Il caso di Shamima Begum, tra diritto di cittadinanza e sicurezza nazionale

Shamima Begum Siria

Il 26 febbraio 2021, con una sentenza destinata a far discutere, la Corte Suprema inglese ha deciso di revocare la cittadinanza britannica ed impedire il ritorno nel Regno Unito alla ventunenne Shamima Begum, attualmente detenuta in una campo profughi in Siria.

La storia di Shamima parte in Inghilterra, paese dove è nata ed è stata cresciuta dalla famiglia di origine bengalese. Nel 2015 a soli quindici anni, insieme a due compagne di classe anch’esse minorenni, Shamima ha abbandonato la propria vita e il proprio paese decidendo di unirsi ai combattenti dell’Isis.

La storia di Shamima Begum

Partendo dall’aeroporto di Londra e passando per la Turchia, grazie ad una calcolata organizzazione in rete con altri militanti, Shamima e le sue compagne sono giunte prima in Iraq e poi in Siria per unirsi alle forze di Daesh. Dieci giorno dopo l’arrivo, Shamima ha sposato il foreign fighter Yago Riedijk, olandese convertitosi all’islam presente in Siria dall’anno precedente, con il quale ha avuto tre figli, oggi tutti deceduti. Dopo la fuga delle tre ragazze nel 2015, le forze governative inglesi si erano pronunciate speranzose per il rientro delle giovani cittadine, tuttavia di loro si sono perse velocemente le tracce.

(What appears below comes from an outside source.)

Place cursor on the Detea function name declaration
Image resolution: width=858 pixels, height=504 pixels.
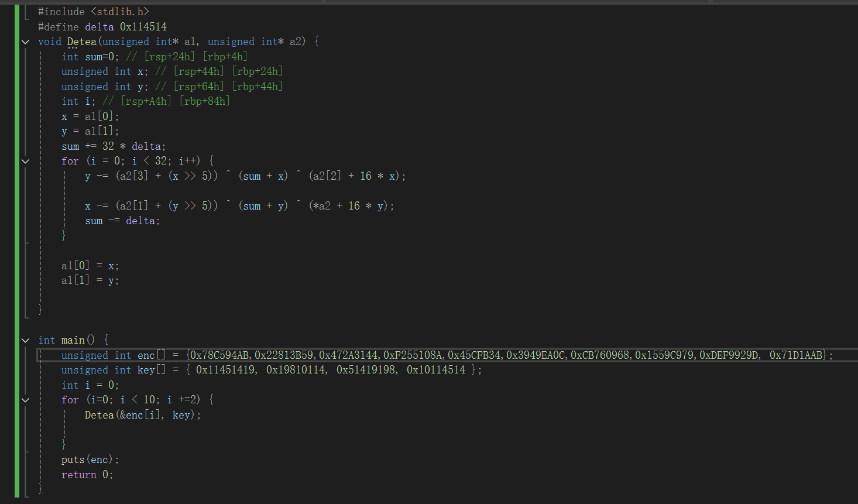coord(81,42)
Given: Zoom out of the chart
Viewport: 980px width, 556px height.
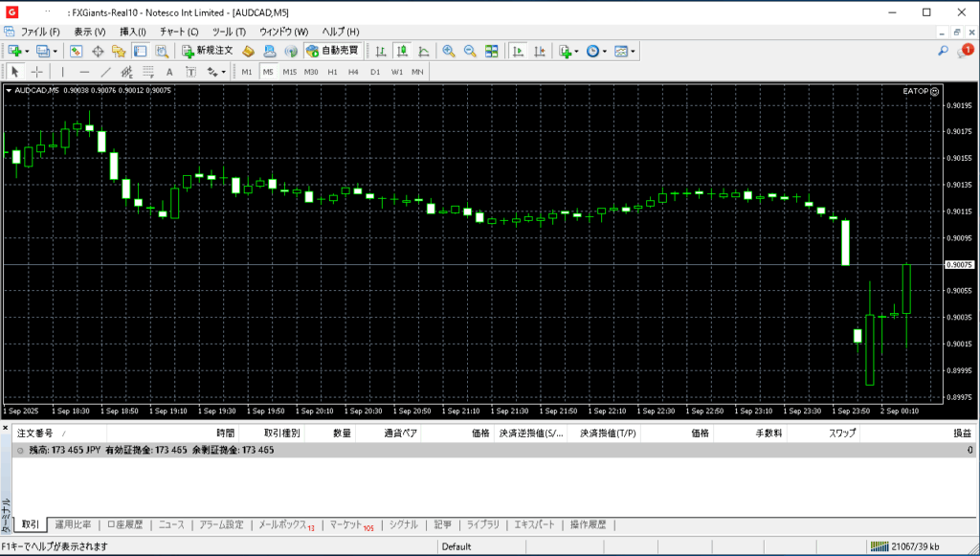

Le prime notizie di Shamima Begum si hanno nel 2019, quando un giornalista britannico del Times la rintraccia in un campo profughi siriano, incinta del terzo figlio.  A seguito della caduta della città di Al-Baghuz Fawquani, ultima roccaforte dell’Isis in Siria orientale, Shamima si era ritrovata prigioniera delle forze democratiche siriane, che gestiscono prigioni e campi di detenzione per i combattenti nemici rimasti in vita e per le famiglie dell’Isis. Già in quella prima occasione, come anche pochi giorni dopo durante un’intervista rilasciata per la BBC, Shamima aveva espresso il desiderio di ritornare in Inghilterra per poter crescere il figlio in arrivo.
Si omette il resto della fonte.